Aim of the exercise – Filter the records below down to lines containing "height".

Recorded data –
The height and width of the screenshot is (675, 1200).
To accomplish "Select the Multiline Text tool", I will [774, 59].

--

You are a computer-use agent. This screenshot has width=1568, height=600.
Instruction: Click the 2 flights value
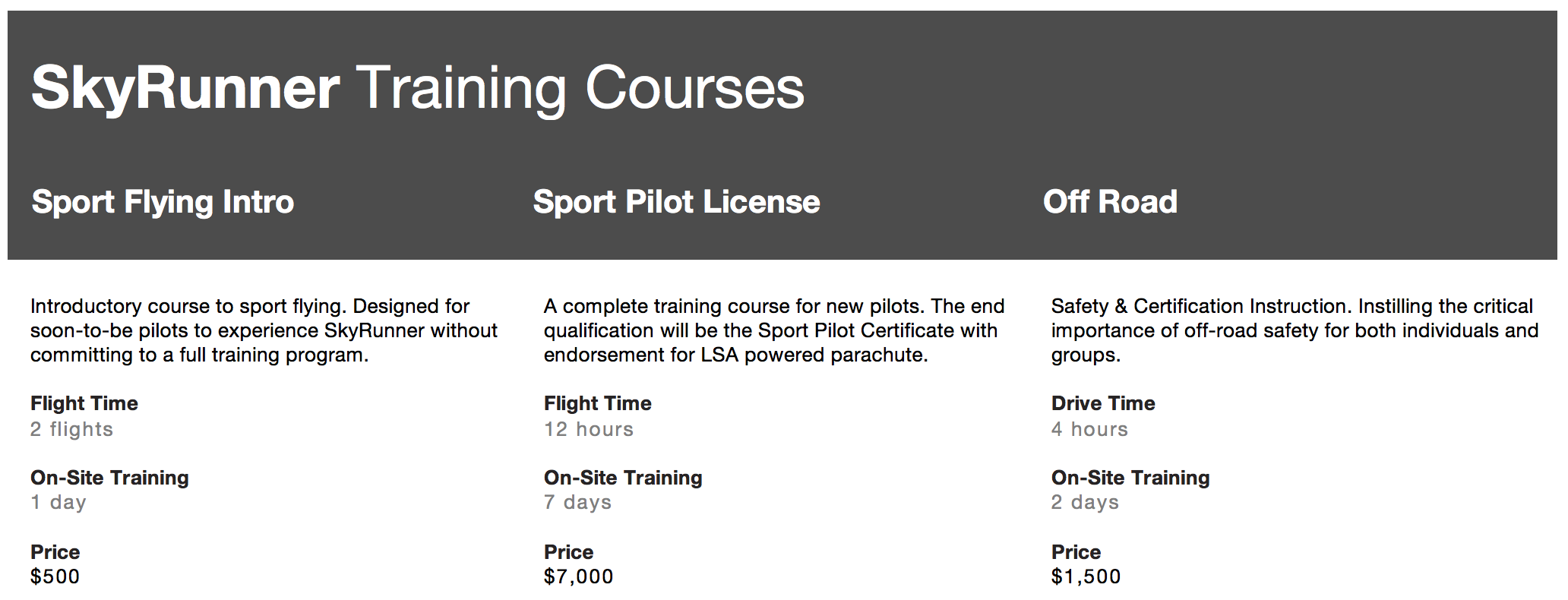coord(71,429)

Answer to this task –
The height and width of the screenshot is (675, 1200).
You are a computer-use agent. This screenshot has width=1568, height=600.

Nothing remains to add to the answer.